R. D. Laing and others founded the Philadelphia Association (PA) in 1965. The PA provides community households where people with emotional difficulties can live with others. The first ‘official’ community was the infamous Kingsley Hall, a ‘counterculture’ centre in the East End of London, which after 5 years was largely trashed and uninhabitable. In retrospect, Laing admitted that it was not a ‘roaring success’ (Conversations with R. D. Laing, B. Mullan). Nonetheless, despite the commonly perceived demise of ‘anti-psychiatry’, with which Laing was associated, the PA has survived nearly 50 years and still runs two community houses. In this book, Bruce Scott, a member of the PA, where he did his psychoanalytic psychotherapy training, offers the testimonies of 14 people who have lived in a PA household. These were obtained mostly by face-to-face interviews or by questionnaire.

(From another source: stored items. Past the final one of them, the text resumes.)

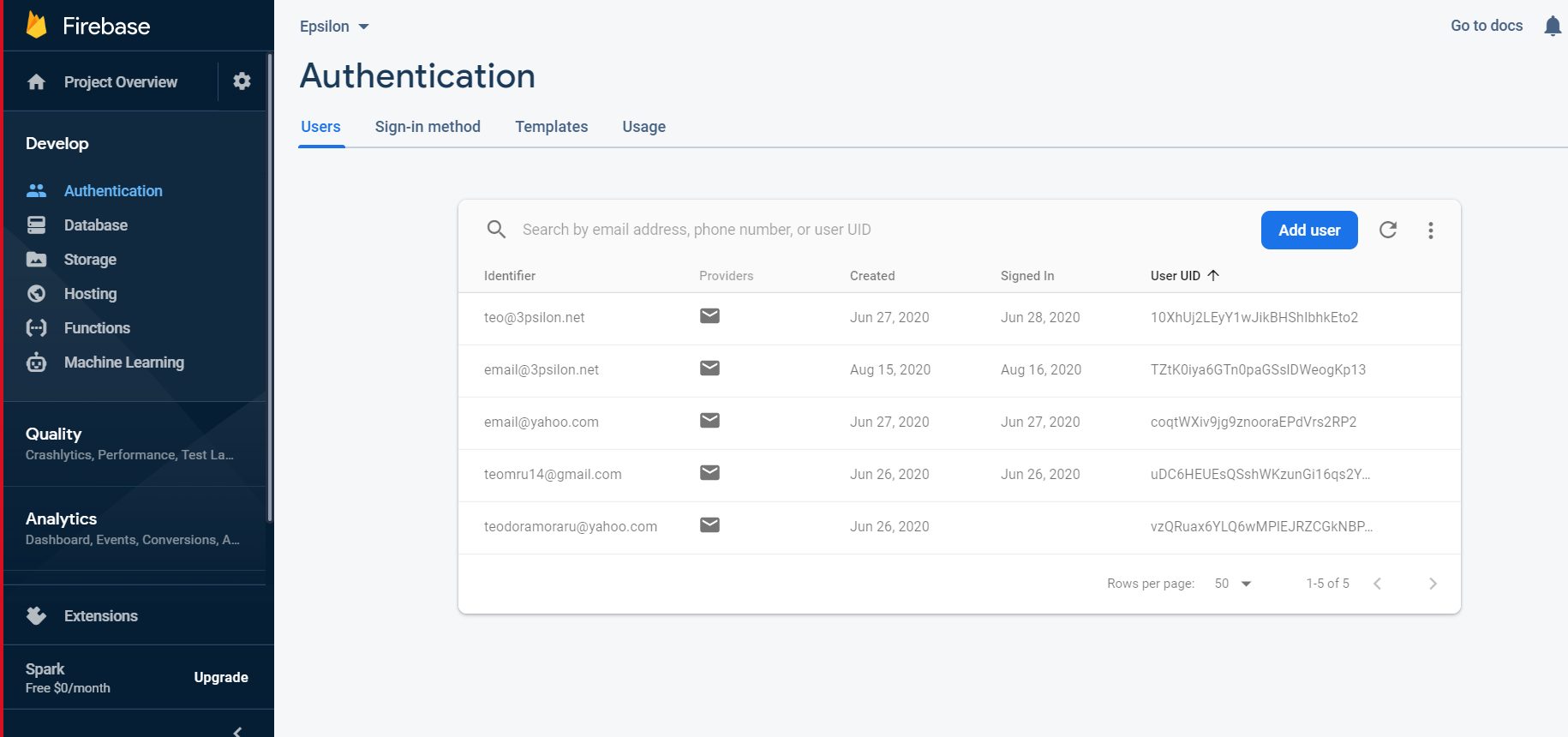Open Hosting from the sidebar

coord(90,294)
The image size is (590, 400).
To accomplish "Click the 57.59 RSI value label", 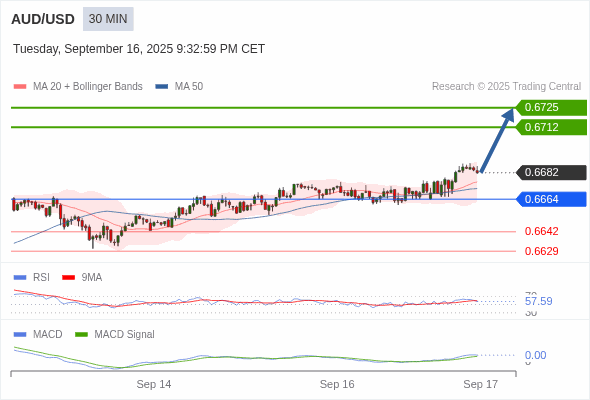I will [538, 301].
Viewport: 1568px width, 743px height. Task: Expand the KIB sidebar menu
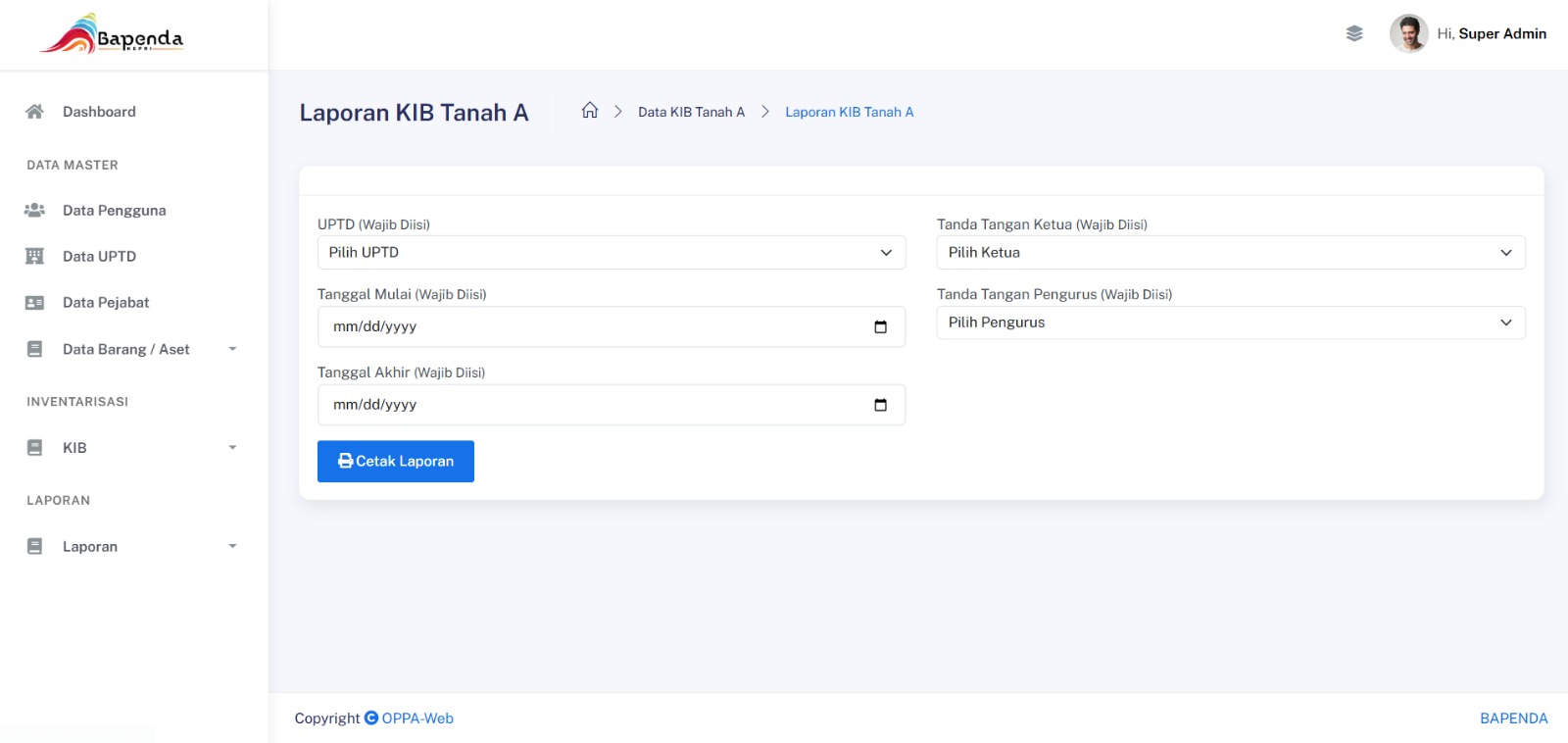pos(133,448)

Scott sees the PA communities as providing true asylum, in the sense of an ‘inviolable place’. There is no discussion, however, about whether such asylum is possible if the person is detained under the Mental Health Act 1983. My guess is Scott would say not. He makes a case for docta ignorantia or the doctrine of learned ignorance, a concept used by Nicolas Cusanus in the 15th century to recognise the limits of knowledge. For Scott, this is a path to health practised by the PA communities. However, there is little discussion about whether such neutrality is attainable. I am uncertain whether Scott’s search for an ‘anti-method’ is anything more than being pragmatic. The testimonies commonly mention the lack of structure in the households. I have no problem with mystery and perplexity and I totally agree with an anti-materialistic stance for dealing with mental distress. The PA rightly wants to avoid the objectification of people with mental health problems. Helping them find their own way is not easy.

This book describes the tension between ‘going to pieces’ and being helped to ‘come back together again’. Regression and psychosis can be mechanisms of healing and re-adaptation, as noted by Donald Winnicott among others. The PA continues to explore these areas, as does this book, but it may be increasingly difficult to find space for them in a bureaucratic society.